─── RECORD LIST ───

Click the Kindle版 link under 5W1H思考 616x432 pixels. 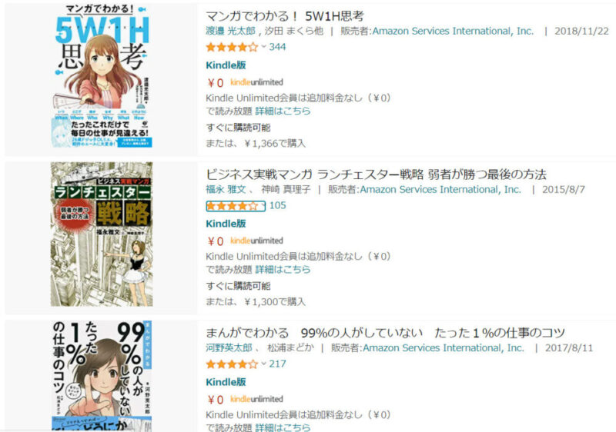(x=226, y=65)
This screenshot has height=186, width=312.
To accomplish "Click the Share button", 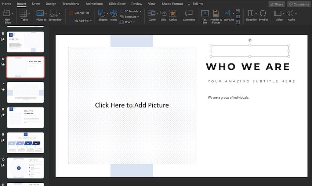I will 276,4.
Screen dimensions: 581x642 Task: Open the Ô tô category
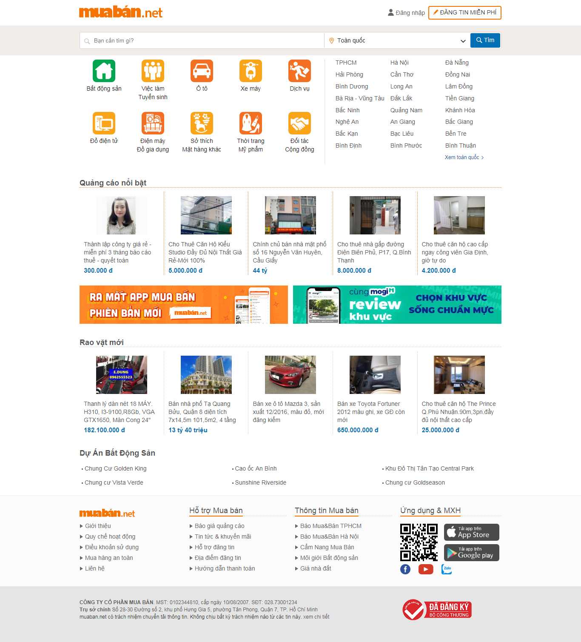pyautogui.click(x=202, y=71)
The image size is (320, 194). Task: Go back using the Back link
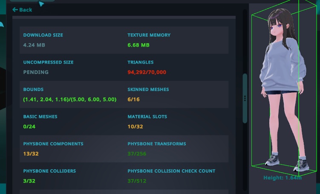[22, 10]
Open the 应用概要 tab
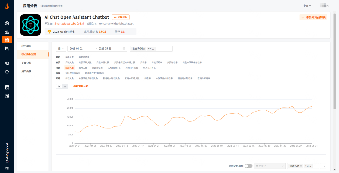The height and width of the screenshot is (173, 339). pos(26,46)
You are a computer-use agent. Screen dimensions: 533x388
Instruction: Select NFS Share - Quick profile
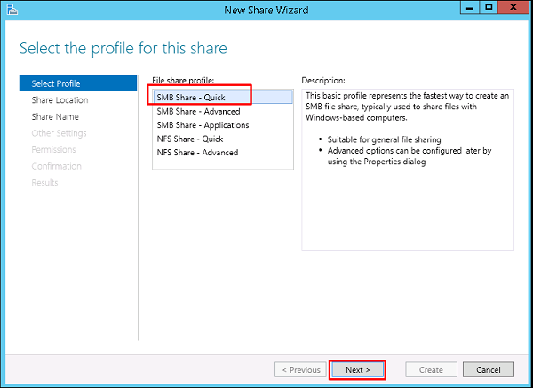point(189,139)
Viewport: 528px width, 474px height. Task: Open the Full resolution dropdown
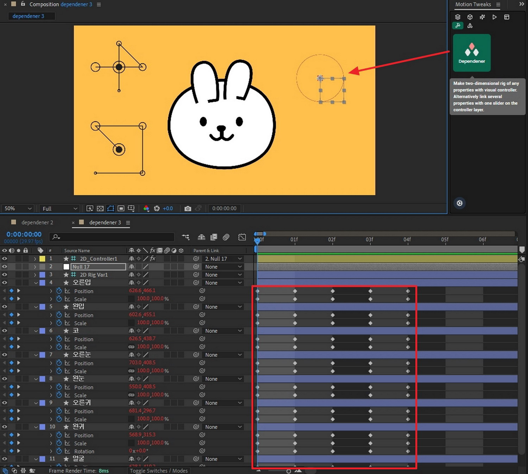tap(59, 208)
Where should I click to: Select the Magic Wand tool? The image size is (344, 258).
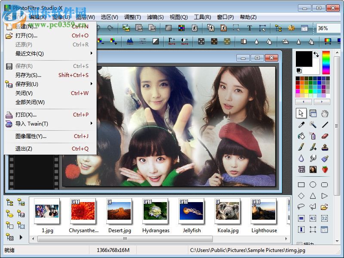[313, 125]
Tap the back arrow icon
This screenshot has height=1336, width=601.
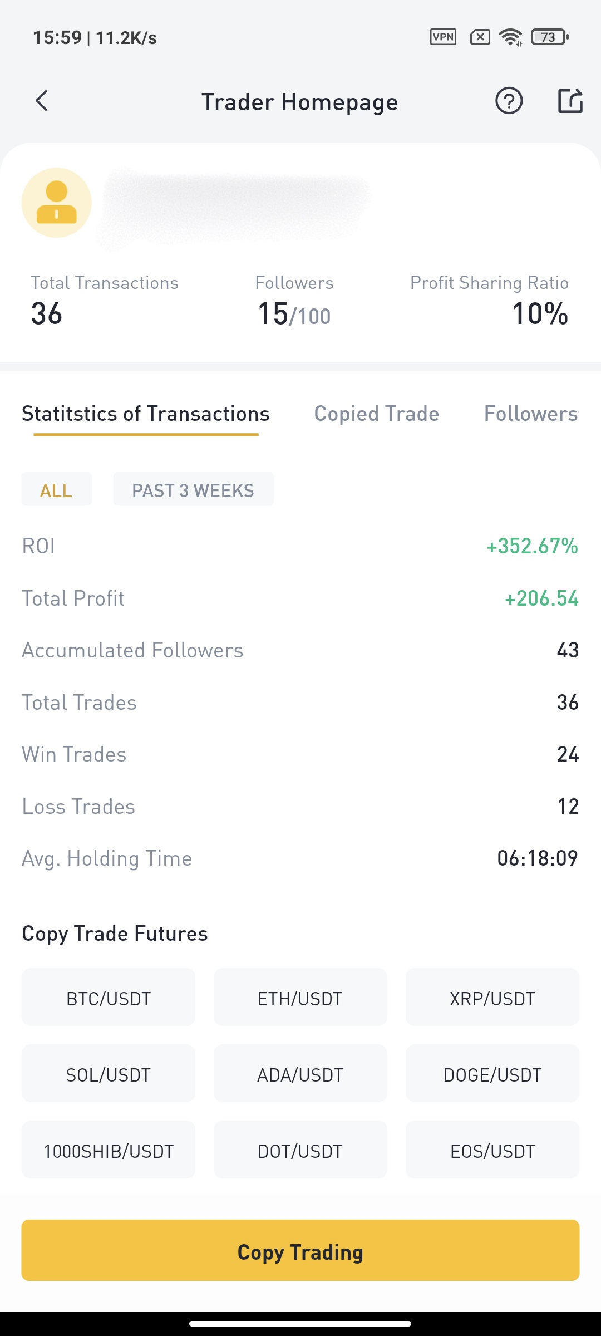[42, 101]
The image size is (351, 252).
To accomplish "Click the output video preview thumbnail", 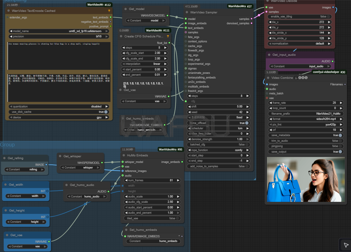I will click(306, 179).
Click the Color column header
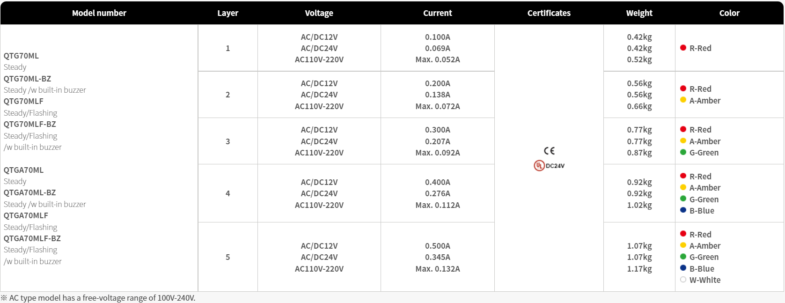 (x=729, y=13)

───
─── RECORD LIST ───

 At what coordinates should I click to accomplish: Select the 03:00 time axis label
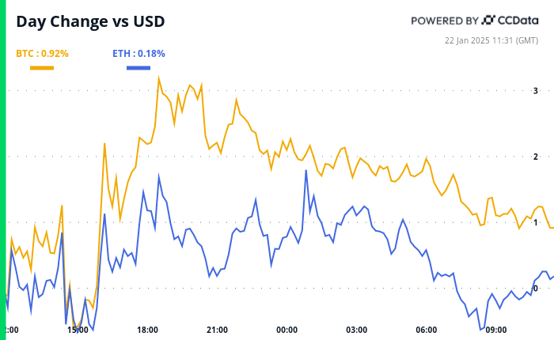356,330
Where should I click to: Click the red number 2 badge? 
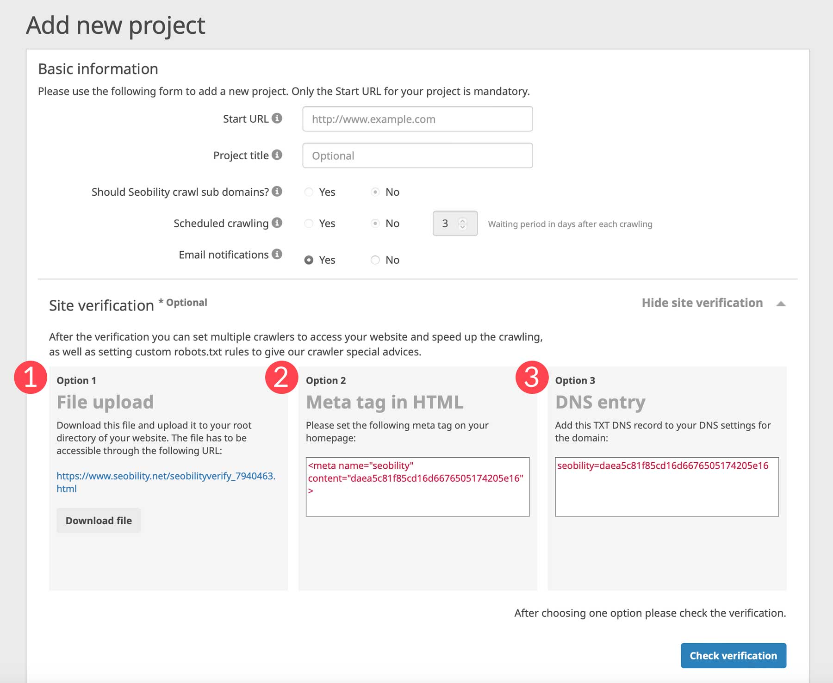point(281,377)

───

* _WHAT THE TASK ASKS_: Please report every line of the items above that contains the string "dimensions", copying each line in full.

* _OUTPUT_:
Screen dimensions: 581x642 Task: Open the Ô tô category
You are a computer-use agent. Screen dimensions: 533x388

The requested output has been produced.